Paul Wells, journalist and political pundit, talks about his book Right Side Up: The Fall of Paul Martin and the Rise of Stephen Harper’s New Conservatism.
Describe the genesis of Right Side Up. How did you come to write about Paul Martin and Stephen Harper?
Beginning with the 2006 election campaign, we decided at Maclean’s magazine that we would provide a very ambitious retrospective article, hot on the heels of every federal election, explaining how the election was won and lost. The election of 2006 was the first one where we tried this. The resulting article filled about 30 pages of the magazine, and it became obvious right away that (a) this had been an unusually important election (b) I’d basically already written the middle three chapters of a book about it. So I wrote the rest.
How long did it take to write? What were the major challenges?
Right Side Up took about six months to write, which was twice as long as I had hoped. The goal was to write a book quickly without simply producing a quickie book, if that makes any sense. I tried to bring some fresh reporting and, as much as possible, some analytic depth to the project. The main challenge was to stay focused and organized, two things that don’t come automatically to a weekly columnist.
Were there any books that influenced you in your approach?
I kept two great Canadian books in mind--Jeffrey Simpson’s Discipline of Power and Christina McCall’s Grits--and one little-remembered American book, Michael Lewis’ account of the 1996 U.S. presidential election, Trail Fever. I wanted to be as smart as Jeff and Christina, and as funny as Lewis. Even if I failed three ways, it was worth a shot.

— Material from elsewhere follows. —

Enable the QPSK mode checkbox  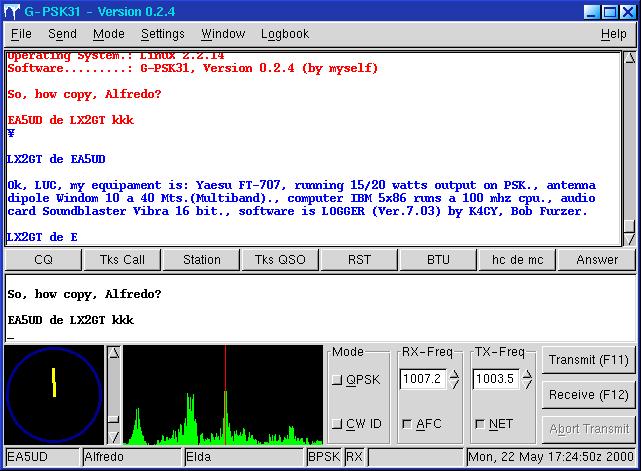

Tell us a little about how you chose the title Right Side Up.
I wanted the title to be provocative. Especially in 2006, Harper beating Martin looked like a huge upset, and to many people it seemed a fluke. I liked the play on words: the political Right had ended up on top, and at least to the Conservatives’ partisans, that was the proper, or “right,” result. My editor was toying with Topsy Turvy as a title, but to me that would have been too conventional: only if you assume Liberals need to win elections would you find the 2006 result disorienting.
What was the response to the book upon publication?
I was so happy with the response Right Side Up received. The closest thing to a negative review came from Peter C. Newman in the Literary Review of Canada, and it was so gentle I could easily have strip-mined it for paperback cover blurbs if there hadn’t been so many more enthusiastic reviews. Sales were solid. Best of all, people are still reading it five years later.
Did anyone get upset about what you had written? Did you hear from any of the main players in your book?
I have no idea what Paul Martin thought of the book. I assume he didn’t read it. Stephen Harper told me in 2008 he hadn’t read it, but that he had heard good things about it. One of Martin’s lesser advisors was very upset at me, not for writing the book but for showing up at a joint promotional event with Eddie Goldenberg, whose memoir referred to Martin as a “boil” that should have been lanced. Except for that person, everyone else reacted like grownups.
Did Right Side Up change the trajectory of your career? In what way?
Right Side Up didn’t change my life much. It came along at a time when I should reasonably have been writing a book. I did write it, I didn’t screw up too badly, and now I’m ready for bigger challenges. I think.
What do you think of the state of Canadian political writing these days? Are there any trends you admire or disapprove of? What areas should be written about more?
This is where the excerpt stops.